The non-BJP party's decision to sidestep the BJP trap by mimicking the BJP is illustrated, among other things, by the reticence of the Congress and AAP, in the run-up to the Gujarat election, on the early release of convicts in the Bilkis Bano gangrape and murder case - Rahul Gandhi put out only a perfunctory tweet and it is not yet clear whether his 'Bharat Jodo' Yatra carries forward the evasion and euphemism or breaks it. And the silence of both Congress and AAP on the public flogging of Muslim men by policemen after a Garba event in Kheda more recently.     

 

The AAP's reticence on the Bilkis case and Kheda floggings must be seen alongside its rhetorical plunge on other issues - it sought to blame Rohingya refugees and Bangladeshi immigrants for the communal violence in Northeast Delhi, and a few days ago, Arvind Kejriwal requested the PM to include pictures of the gods, Lakshmi and Ganesh, on currency notes, ostensibly for the sake of India's economic prosperity.        

 

In effect, what this means is that if there is any exhaustion of the BJP's project in a bastion like Gujarat, its recipient will be a BJP-like party.
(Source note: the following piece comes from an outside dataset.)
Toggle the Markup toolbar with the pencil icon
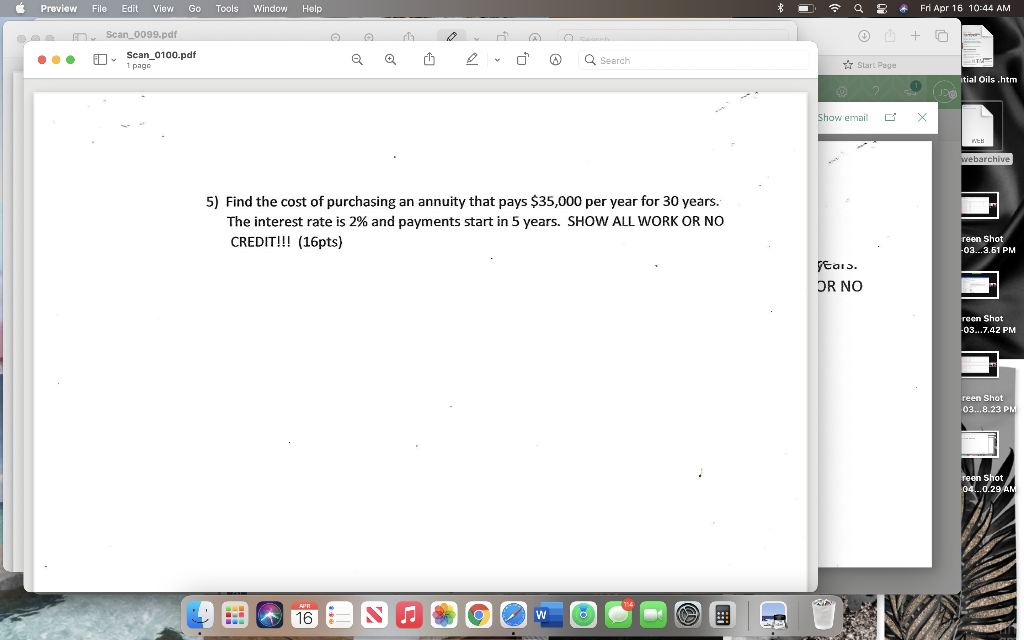tap(472, 60)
That is, the non-BJP party, be it the Congress or AAP, is no longer, if it ever was, staking the ground for a genuinely alternative politics. 

 

Of course, there is a large area of politics outside of the Hindu-Muslim question and cleavage. It could also be argued that by assuming such a stance on issues of the religious majority and minority, the Opposition party is not just denying the BJP a critical weapon but also freeing up valuable public-political space for those other issues. The AAP, in particular, has worked at a "Delhi model" for which it is also given credit - it focuses on a more locally-grounded bijli-paani-padhai-sehat solutionism. Kejriwal's party is engaging the Modi-BJP on the "revadi" debate, which involves questions of welfare and freebies.      

 

By all accounts, then, in Gujarat and elsewhere, the non-BJP parties are searching, still, for the most effective way to take on BJP dominance. It may be that a strategic silence/reticence/evasion on "minority" issues yields political-electoral dividends. But it is also true that the costs are adding up too - a pessimistic picture is being entrenched, of who is a "Hindu". And crucial possibilities are being surrendered - of imagining a politics that does not give in to that pessimism and is winnable too.